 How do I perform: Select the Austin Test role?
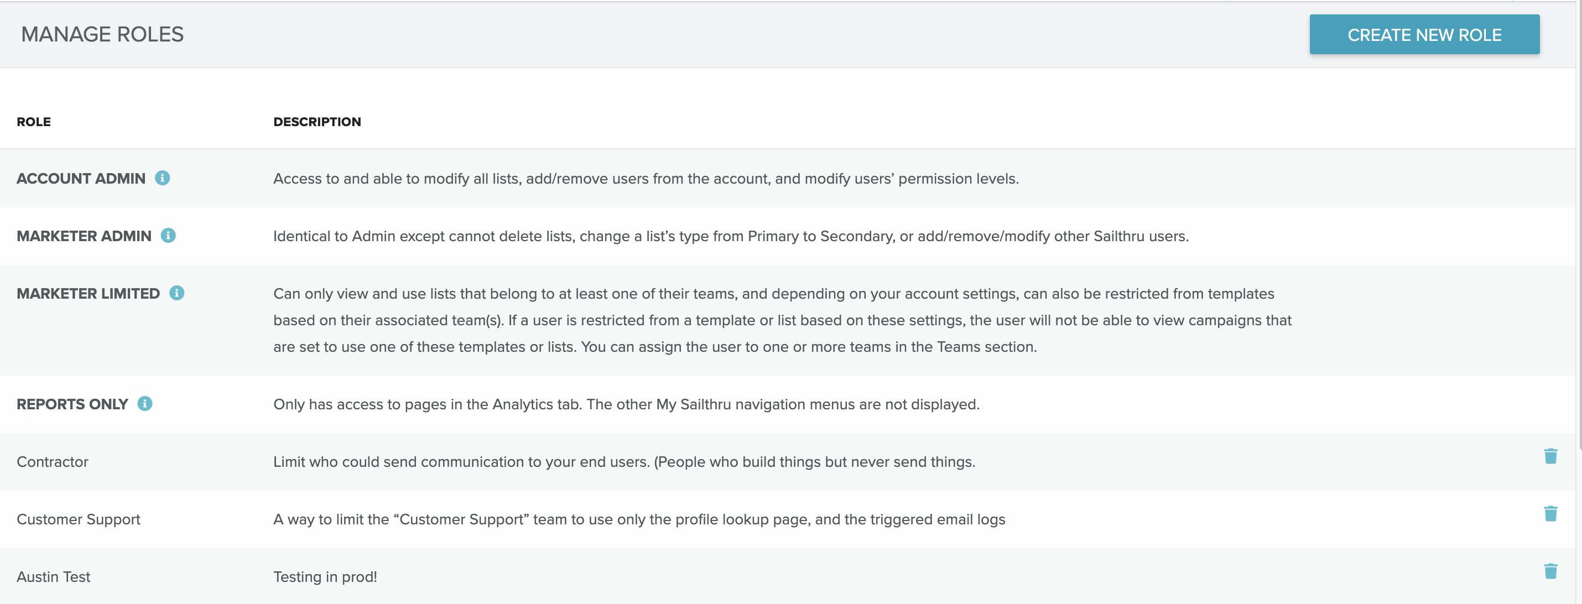click(x=53, y=577)
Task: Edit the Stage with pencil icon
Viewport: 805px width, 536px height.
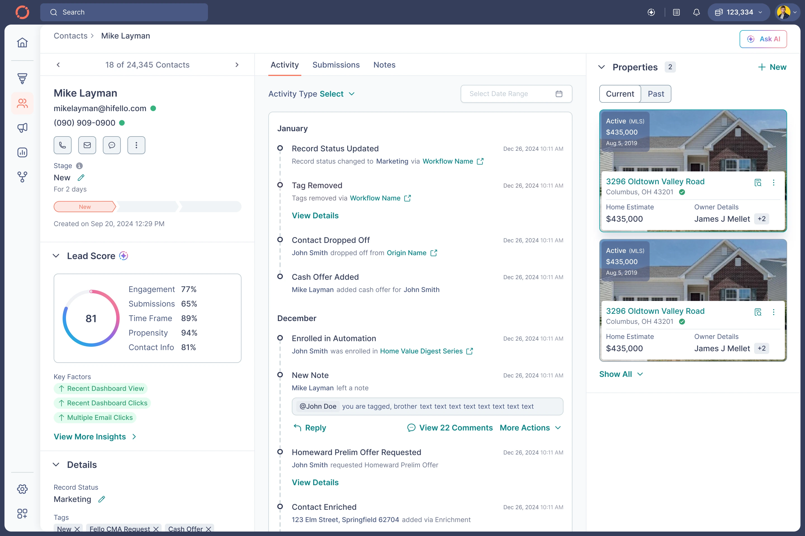Action: click(x=81, y=178)
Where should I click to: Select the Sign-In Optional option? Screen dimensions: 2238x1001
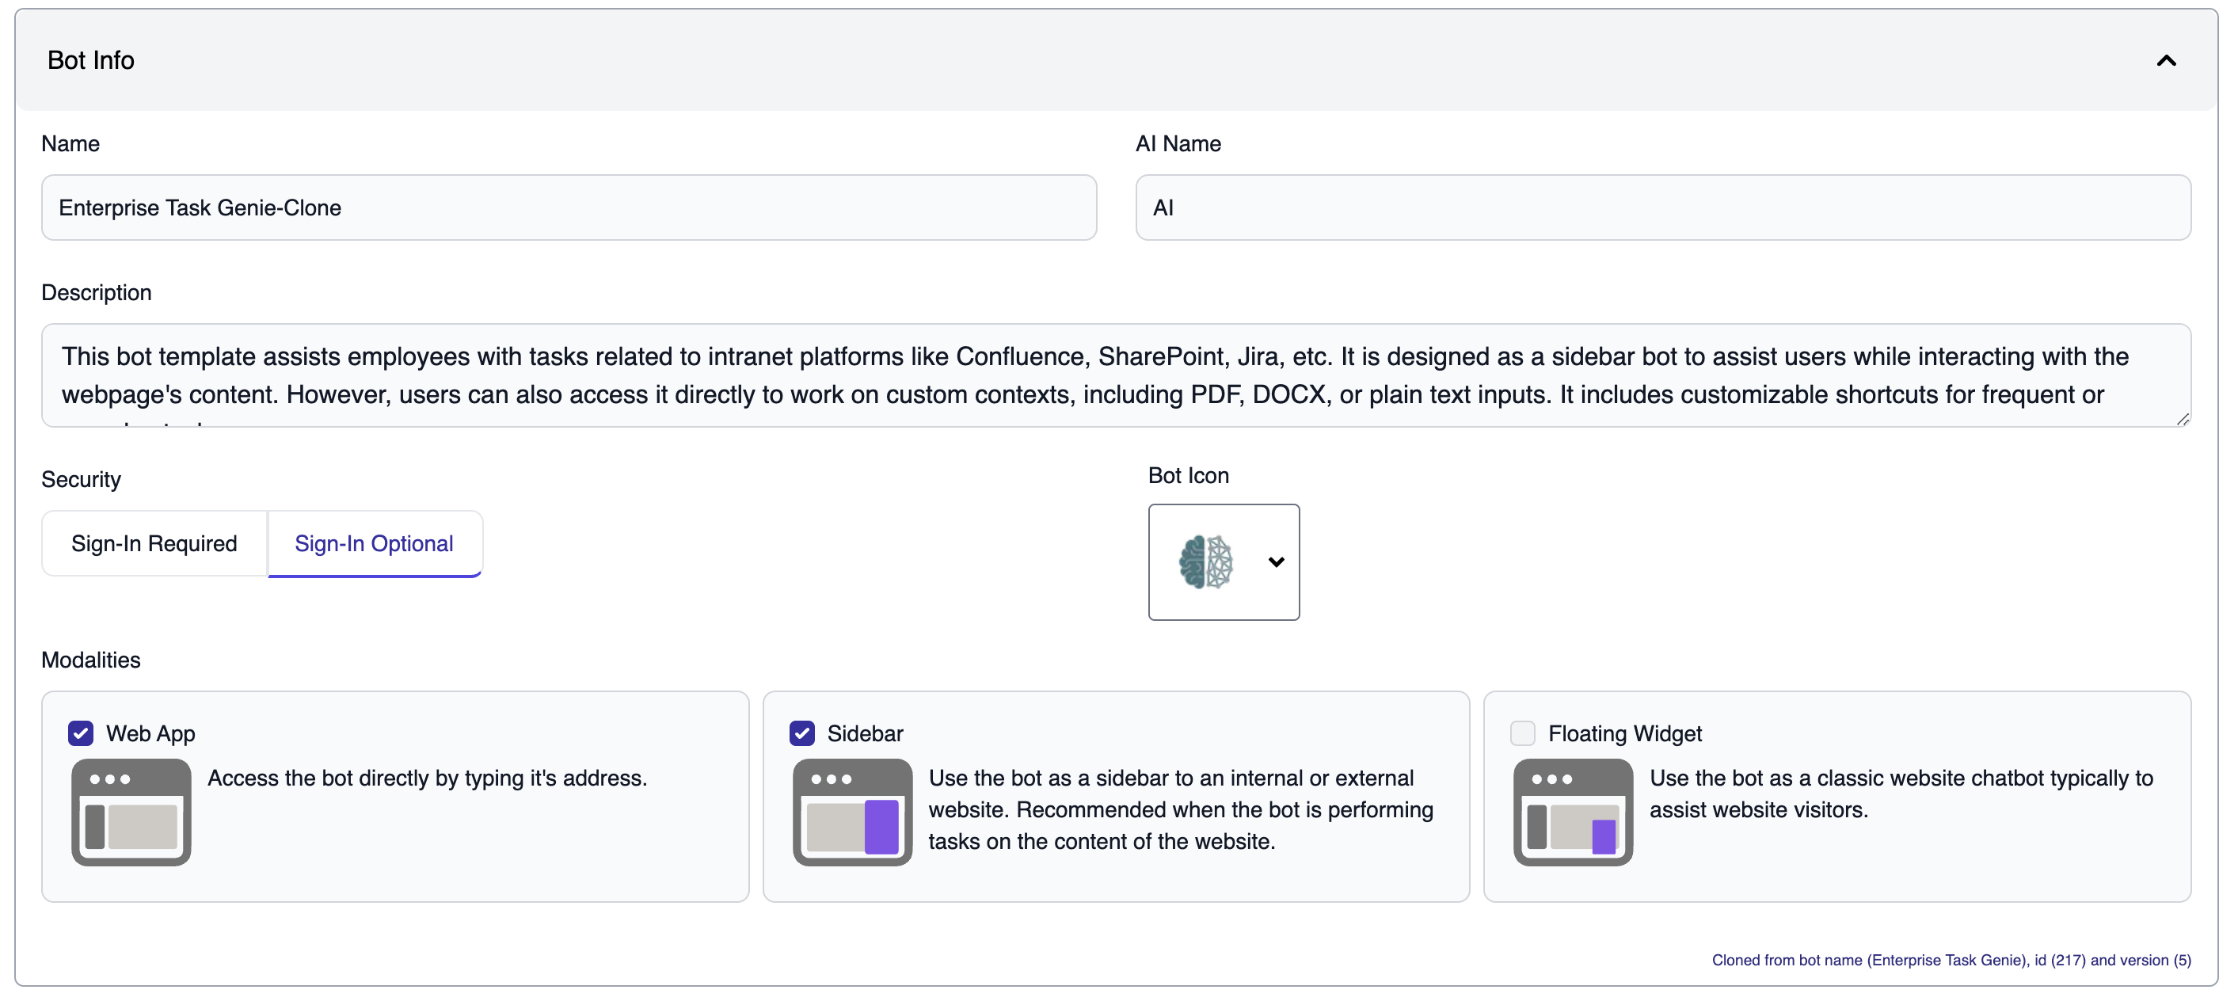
________
**EXERCISE GOAL:** Take the whole listing above and copy it exactly. Pictures do not go into the copy.

**ANSWER SECTION:**
 How do I perform: Select the Austin Test role?
click(x=53, y=577)
Task: Edit the Stage with pencil icon
Viewport: 805px width, 536px height.
Action: click(x=81, y=178)
Where should I click to: Select the Sign-In Optional option? Screen dimensions: 2238x1001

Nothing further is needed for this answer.